- _Work item_:
Could you reproduce the listing below with each "Image resolution" replaced by "Display resolution" and everything else left unchanged?

- _Excerpted records_:
□ □ □

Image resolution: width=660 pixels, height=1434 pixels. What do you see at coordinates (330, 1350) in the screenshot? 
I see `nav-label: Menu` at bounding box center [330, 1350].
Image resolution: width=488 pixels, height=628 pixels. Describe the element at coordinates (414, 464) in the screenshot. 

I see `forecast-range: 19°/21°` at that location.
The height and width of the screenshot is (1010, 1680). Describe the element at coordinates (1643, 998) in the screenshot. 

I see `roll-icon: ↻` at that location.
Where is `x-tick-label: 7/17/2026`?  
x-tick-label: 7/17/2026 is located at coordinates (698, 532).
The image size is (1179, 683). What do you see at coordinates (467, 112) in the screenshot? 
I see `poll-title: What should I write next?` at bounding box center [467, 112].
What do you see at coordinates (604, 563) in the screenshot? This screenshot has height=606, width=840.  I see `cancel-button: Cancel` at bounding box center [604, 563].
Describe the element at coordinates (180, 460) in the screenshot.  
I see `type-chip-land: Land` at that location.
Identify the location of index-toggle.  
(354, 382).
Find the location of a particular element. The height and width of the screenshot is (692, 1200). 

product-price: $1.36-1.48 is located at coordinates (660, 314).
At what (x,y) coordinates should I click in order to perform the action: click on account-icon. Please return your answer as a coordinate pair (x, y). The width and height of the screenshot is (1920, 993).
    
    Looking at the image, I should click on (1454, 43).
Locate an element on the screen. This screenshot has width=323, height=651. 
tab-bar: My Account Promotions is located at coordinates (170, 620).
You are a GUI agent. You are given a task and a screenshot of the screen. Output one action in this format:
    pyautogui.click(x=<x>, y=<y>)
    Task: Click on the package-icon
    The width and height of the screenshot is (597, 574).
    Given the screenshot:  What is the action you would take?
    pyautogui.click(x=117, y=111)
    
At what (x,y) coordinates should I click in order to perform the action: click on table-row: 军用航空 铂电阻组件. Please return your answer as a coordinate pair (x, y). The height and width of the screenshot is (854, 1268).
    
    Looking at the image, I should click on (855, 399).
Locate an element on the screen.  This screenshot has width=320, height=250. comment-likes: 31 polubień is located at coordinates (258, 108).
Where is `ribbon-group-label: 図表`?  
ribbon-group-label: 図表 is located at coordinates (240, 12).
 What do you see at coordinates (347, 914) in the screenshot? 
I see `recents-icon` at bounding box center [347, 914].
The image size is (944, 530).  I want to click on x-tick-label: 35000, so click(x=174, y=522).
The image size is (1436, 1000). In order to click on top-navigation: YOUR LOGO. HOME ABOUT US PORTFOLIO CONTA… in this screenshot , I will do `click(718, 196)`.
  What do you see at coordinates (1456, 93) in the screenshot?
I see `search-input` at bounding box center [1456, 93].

□ □ □

- _Solved problem_:
Display resolution: width=660 pixels, height=1434 pixels. What do you see at coordinates (330, 1350) in the screenshot? 
I see `nav-label: Menu` at bounding box center [330, 1350].
Display resolution: width=488 pixels, height=628 pixels. Describe the element at coordinates (414, 464) in the screenshot. 

I see `forecast-range: 19°/21°` at that location.
The height and width of the screenshot is (1010, 1680). Describe the element at coordinates (1643, 998) in the screenshot. 

I see `roll-icon: ↻` at that location.
Where is `x-tick-label: 7/17/2026`?  
x-tick-label: 7/17/2026 is located at coordinates (698, 532).
The image size is (1179, 683). What do you see at coordinates (467, 112) in the screenshot? 
I see `poll-title: What should I write next?` at bounding box center [467, 112].
What do you see at coordinates (604, 563) in the screenshot? This screenshot has height=606, width=840.  I see `cancel-button: Cancel` at bounding box center [604, 563].
Describe the element at coordinates (180, 460) in the screenshot.  
I see `type-chip-land: Land` at that location.
Identify the location of index-toggle.  
(354, 382).
Find the location of a particular element. The height and width of the screenshot is (692, 1200). 

product-price: $1.36-1.48 is located at coordinates (660, 314).
At what (x,y) coordinates should I click in order to perform the action: click on account-icon. Please return your answer as a coordinate pair (x, y). The width and height of the screenshot is (1920, 993).
    
    Looking at the image, I should click on (1454, 43).
Locate an element on the screen. This screenshot has width=323, height=651. 
tab-bar: My Account Promotions is located at coordinates (170, 620).
You are a GUI agent. You are given a task and a screenshot of the screen. Output one action in this format:
    pyautogui.click(x=<x>, y=<y>)
    Task: Click on the package-icon
    The width and height of the screenshot is (597, 574).
    Given the screenshot:  What is the action you would take?
    pyautogui.click(x=117, y=111)
    
At what (x,y) coordinates should I click in order to perform the action: click on table-row: 军用航空 铂电阻组件. Please return your answer as a coordinate pair (x, y). The height and width of the screenshot is (854, 1268).
    
    Looking at the image, I should click on (855, 399).
Locate an element on the screen.  This screenshot has width=320, height=250. comment-likes: 31 polubień is located at coordinates (258, 108).
Where is `ribbon-group-label: 図表`?  
ribbon-group-label: 図表 is located at coordinates (240, 12).
 What do you see at coordinates (347, 914) in the screenshot? 
I see `recents-icon` at bounding box center [347, 914].
The image size is (944, 530).  I want to click on x-tick-label: 35000, so click(x=174, y=522).
The image size is (1436, 1000). In order to click on top-navigation: YOUR LOGO. HOME ABOUT US PORTFOLIO CONTA… in this screenshot , I will do `click(718, 196)`.
  What do you see at coordinates (1456, 93) in the screenshot?
I see `search-input` at bounding box center [1456, 93].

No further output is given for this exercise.